Repeat after me: My book is a book. It is not a movie. It doesn’t have music and flashy lights. I must give my book life through my language with sensory details.
So often, new authors get caught up in the visual details and lose sight of all the other sensations human beings experience. It’s natural. Our vision is the primary sense we rely on, unless we’re blind.
Visual details are great and you have to put those descriptions in your story, but there are four other senses that bring a fictional world to life that you don’t want to leave out.
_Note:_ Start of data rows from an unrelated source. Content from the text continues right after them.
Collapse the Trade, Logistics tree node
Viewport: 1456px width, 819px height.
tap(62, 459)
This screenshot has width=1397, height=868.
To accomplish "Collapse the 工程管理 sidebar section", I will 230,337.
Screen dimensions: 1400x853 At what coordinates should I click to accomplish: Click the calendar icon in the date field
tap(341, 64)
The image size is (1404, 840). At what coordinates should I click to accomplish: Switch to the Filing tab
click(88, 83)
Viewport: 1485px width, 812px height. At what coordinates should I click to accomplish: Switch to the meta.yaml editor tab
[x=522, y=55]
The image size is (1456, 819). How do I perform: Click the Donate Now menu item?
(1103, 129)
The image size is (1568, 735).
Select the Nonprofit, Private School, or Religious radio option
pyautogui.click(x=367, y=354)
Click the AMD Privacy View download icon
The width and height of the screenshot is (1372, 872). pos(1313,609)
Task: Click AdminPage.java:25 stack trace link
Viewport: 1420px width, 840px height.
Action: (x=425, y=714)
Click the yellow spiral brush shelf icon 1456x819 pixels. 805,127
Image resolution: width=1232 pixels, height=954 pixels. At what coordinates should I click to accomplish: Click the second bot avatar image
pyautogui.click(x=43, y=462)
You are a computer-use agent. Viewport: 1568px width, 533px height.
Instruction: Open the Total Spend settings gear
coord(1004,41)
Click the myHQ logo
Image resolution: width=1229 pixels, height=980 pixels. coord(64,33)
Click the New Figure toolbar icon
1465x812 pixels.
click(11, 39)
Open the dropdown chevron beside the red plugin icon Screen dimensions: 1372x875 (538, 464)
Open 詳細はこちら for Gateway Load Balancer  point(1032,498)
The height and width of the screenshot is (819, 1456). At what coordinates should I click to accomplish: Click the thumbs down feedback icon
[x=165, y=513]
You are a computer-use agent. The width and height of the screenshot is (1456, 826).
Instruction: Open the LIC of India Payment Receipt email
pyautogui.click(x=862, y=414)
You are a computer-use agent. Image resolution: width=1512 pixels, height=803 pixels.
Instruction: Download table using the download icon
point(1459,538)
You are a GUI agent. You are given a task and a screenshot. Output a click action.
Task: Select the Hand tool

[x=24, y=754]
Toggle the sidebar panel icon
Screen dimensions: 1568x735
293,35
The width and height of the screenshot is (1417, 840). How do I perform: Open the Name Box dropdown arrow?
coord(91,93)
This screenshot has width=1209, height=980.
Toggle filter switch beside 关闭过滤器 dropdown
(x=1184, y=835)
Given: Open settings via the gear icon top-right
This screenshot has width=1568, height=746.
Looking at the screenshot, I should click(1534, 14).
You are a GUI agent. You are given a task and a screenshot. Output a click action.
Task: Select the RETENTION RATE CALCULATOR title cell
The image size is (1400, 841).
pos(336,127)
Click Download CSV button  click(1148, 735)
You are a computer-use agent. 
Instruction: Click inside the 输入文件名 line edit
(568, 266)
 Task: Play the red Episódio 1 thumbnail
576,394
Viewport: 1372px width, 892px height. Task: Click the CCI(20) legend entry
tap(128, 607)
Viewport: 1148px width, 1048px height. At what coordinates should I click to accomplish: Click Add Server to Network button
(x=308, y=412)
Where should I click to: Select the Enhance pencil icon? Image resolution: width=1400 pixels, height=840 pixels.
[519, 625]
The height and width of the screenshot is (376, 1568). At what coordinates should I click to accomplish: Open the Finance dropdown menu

Tastes might be a good sense to use sparingly, but don’t disregard it. You don’t need to describe the taste of every food item a character eats unless it’s pertinent in some way. Taste is very primal, tied to our very sustenance and survival. It can be very powerful. Think about it. What taste is in your mouth right now? Morning breath? Garlic from your Caesar salad at lunch? What if it was blood? A particularly distinctive taste might serve as a metaphor for other feelings or themes you want to convey. In Hush Puppy, Jaime gives Corrine a wild blackberry to eat. The berry represents their relationship – sweet, slightly tart, and crushed.Last, but not least, is touch – most basic of all. A human can lose their sense of sight, smell, hearing, and even taste, but I don’t think anyone could entirely lose their sense of touch. Science tells us just how critical touch is to human child development. We need it and it’s just as important in your fiction.